Janthina pallida larvae are poorly known. Embryos of most Janthids remain affixed to the float through development, tying their fate to ocean surface conditions. However, the potential positive gravitropism of newly hatched veligers observed here suggests they may retreat into deeper water (though perhaps still epipelagic). However, a more focused study of this should be conducted to confirm. Regardless of their larval habitat in the pelagic zone, at some point during development, these planktotrophic larvae return to the surface, possibly aided by a small secreted mucous net or string of bubbles (Wilson 1956; Lalli and Gilmer 1989).

Very little is known about the temporal and spatial dynamics of floating neustonic animals. Some seasonality has been suggested for V. velella off the California coast (Bieri 1977), though this may also (or instead) be due to seasonal changes in wind or currents. If neustonic species do exhibit seasonality, presumably, V. velella and Physalia sp. would recruit ahead of or concurrent with their predators J. pallida and G. atlanticus, unless some or all species persist across seasons. And V. velella and J. pallida must be present before any organism that might utilize their floating substrates can proliferate (see section “Habitat construction”).

Habitat construction

Janthina snails may appreciably contribute to floating temporary habitats in the open ocean. The rapid rate of new raft construction and the abandonment of floating unoccupied rafts could aid in larval dispersal and generate substrate for rafting organisms or facultative neuston. One of the two unoccupied rafts collected in this study was being used by a neustonic shrimp, and upon return to the lab, was later utilized by an Idotea metallica isopod.
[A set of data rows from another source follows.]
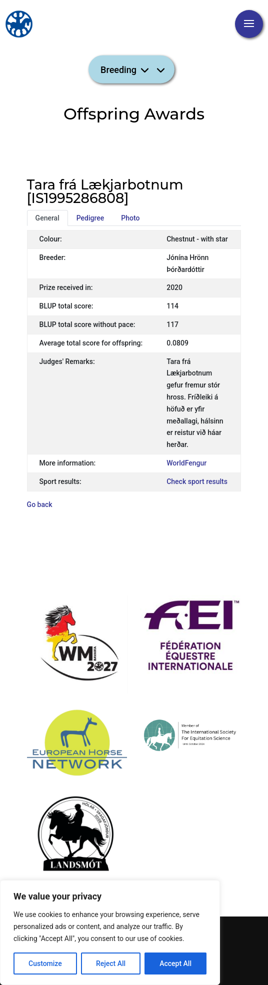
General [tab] (48, 218)
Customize (45, 964)
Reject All (111, 964)
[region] (110, 932)
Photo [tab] (130, 218)
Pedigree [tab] (90, 218)
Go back (39, 504)
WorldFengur (186, 463)
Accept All (176, 964)
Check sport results (197, 482)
However, these rafts are among the most inconspicuous objects on the high seas: literal collections of bubbles that may go unnoticed even in neuston net samples. Their firm rubbery texture and inflexible movement on the waves are the only things that distinguish them from sea foam.

In addition to floating Janthid rafts, the skeletal floats of V. Velella are also buoyant, and neustonic and rafting barnacles settle on them. Although most V. velella were not fully consumed, a single G. atlanticus cleared a small V. velella overnight, with only the floating skeleton remaining. High lethal predation on V. velella may create substrates for additional rafting organisms and neuston to use.

Conclusions

We know very little about the biology and ecology of surface marine life. This study presents new information about the basic biology, predation, reproduction, and behavior of neustonic animal species in the Sargasso Sea.

The Sargasso Sea is a critical habitat in the North Atlantic, including for commercial and endemic species, juvenile turtles, endangered eels, and countless other organisms that utilize this habitat at various times in their life history. Understanding the biology and ecology of neustonic species is critical to our understanding of broader ocean connectivity and food web dynamics. This study suggests that predatory niche partitioning, high fecundity rates, and habitat construction may be important features of neustonic animal biology.

Future research on the spatial and temporal distribution of these species (at all life cycle stages), food web dynamics, and connectivity will further advance our knowledge of surface ecology and floating life in the Sargasso Sea.